While most everybody aside from elected Democrats is willing to acknowledge that President Obama broke his pledge to have C-SPAN cover the health care talks, the one thing that he could still theoretically argue is that he doesn’t have control over whether Congressional leaders allow negotiations to be televised. This is partially how he responded when asked about the C-SPAN pledge at a July press conference (from the official White House transcript):
With respect to all the negotiations not being on C-SPAN, you will recall in this very room that our kickoff event was here on C-SPAN, and at a certain point you start getting into all kinds of different meetings — Senate Finance is having a meeting, the House is having a meeting. If they wanted those to be on C-SPAN then I would welcome it. I don’t think there are a lot of secrets going on in there.
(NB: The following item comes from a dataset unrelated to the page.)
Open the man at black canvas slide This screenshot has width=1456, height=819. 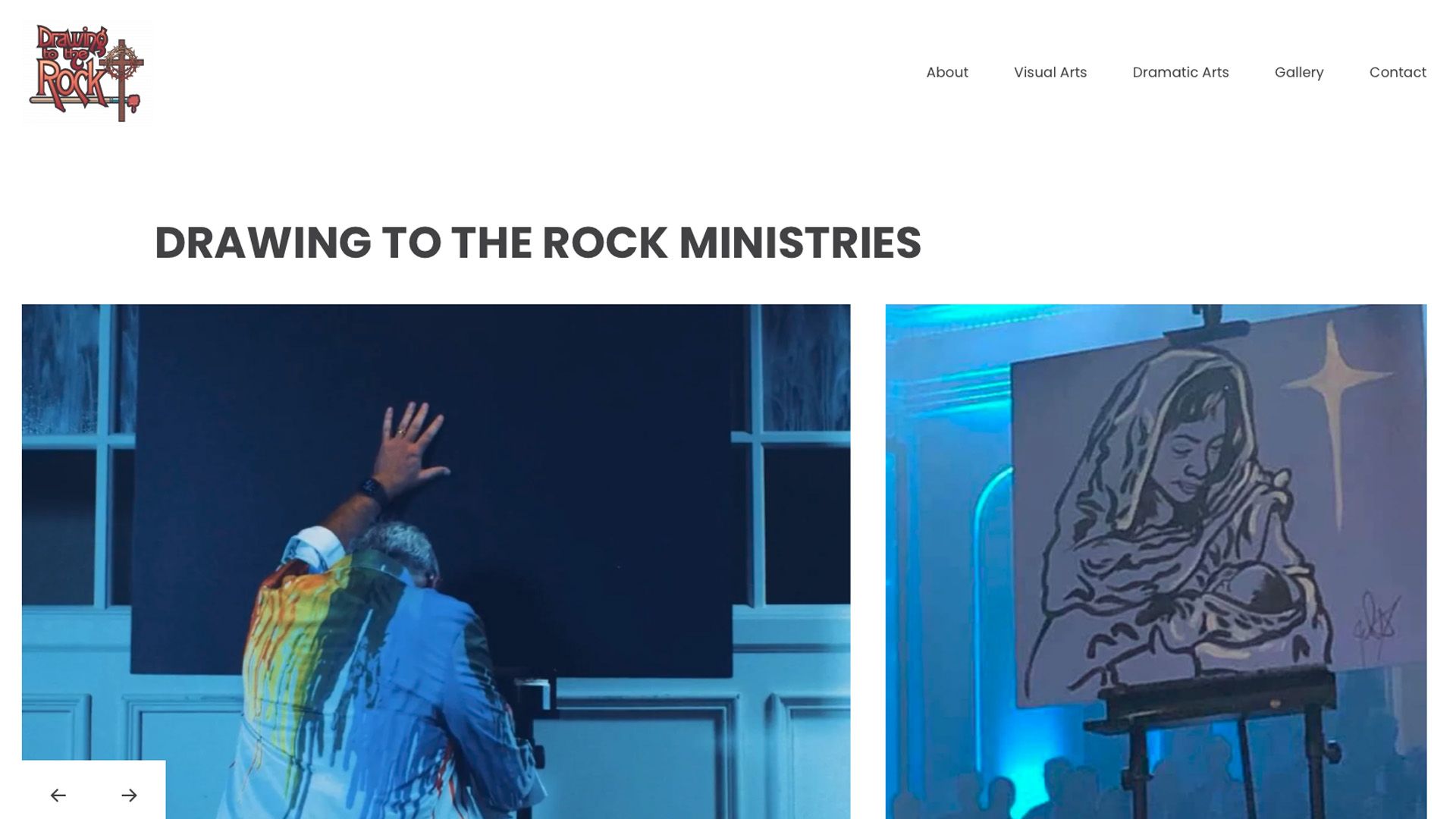click(x=436, y=561)
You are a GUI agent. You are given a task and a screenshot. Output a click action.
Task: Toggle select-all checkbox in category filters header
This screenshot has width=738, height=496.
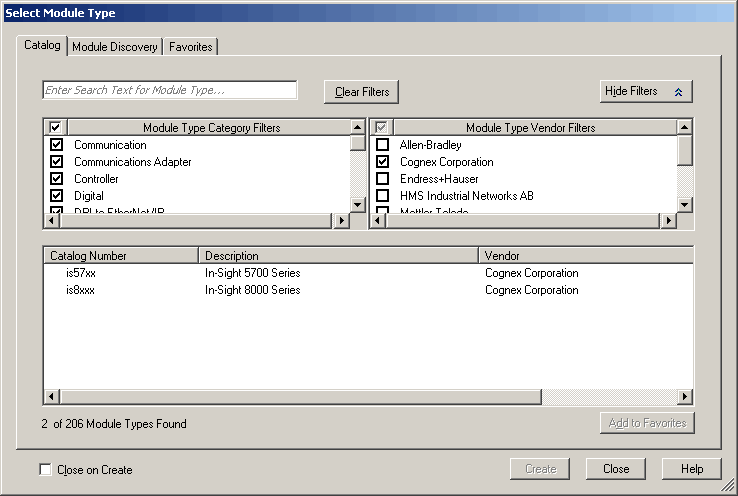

It’s a typical Obama answer. First, creating the false sense of transparency (“our kickoff event was here on C-SPAN”). Next, making the issue sound much more complicated (“at a certain point you start getting into all sorts of different meetings”). And finally, pretending that he isn’t President and suggesting somebody else is responsible for the decision (“If they wanted those to be on C-SPAN then I would welcome it.”)
The kick off event, of course, was a joke — there’s a reason C-SPAN’s Brian Lamb called it “a show horse type of thing.” I happened to have been there, too. Basically, the event started with Obama delivering some remarks. Then a bunch of people representing insurers, drug makers, hospitals, unions, etc. broke into separate rooms and discussed general principles — some of those break out sessions were televised. Then Obama gathered everybody back in the East Room, summed up some of the discussions, and the various participants stood up and talked about how they looked forward to working to get health care legislation done. As I wrote at the time, those advocating a free market approach to health care were shut out of the process.
So then most of the action moved toward Congress, and the President has no control over what happens on the Hill, right? Er, not exactly. As the New York Times reported in August: “Pressed by industry lobbyists, White House officials on Wednesday assured drug makers that the administration stood by a behind-the-scenes deal to block any Congressional effort to extract cost savings from them beyond an agreed-upon $80 billion.” (Emphasis mine).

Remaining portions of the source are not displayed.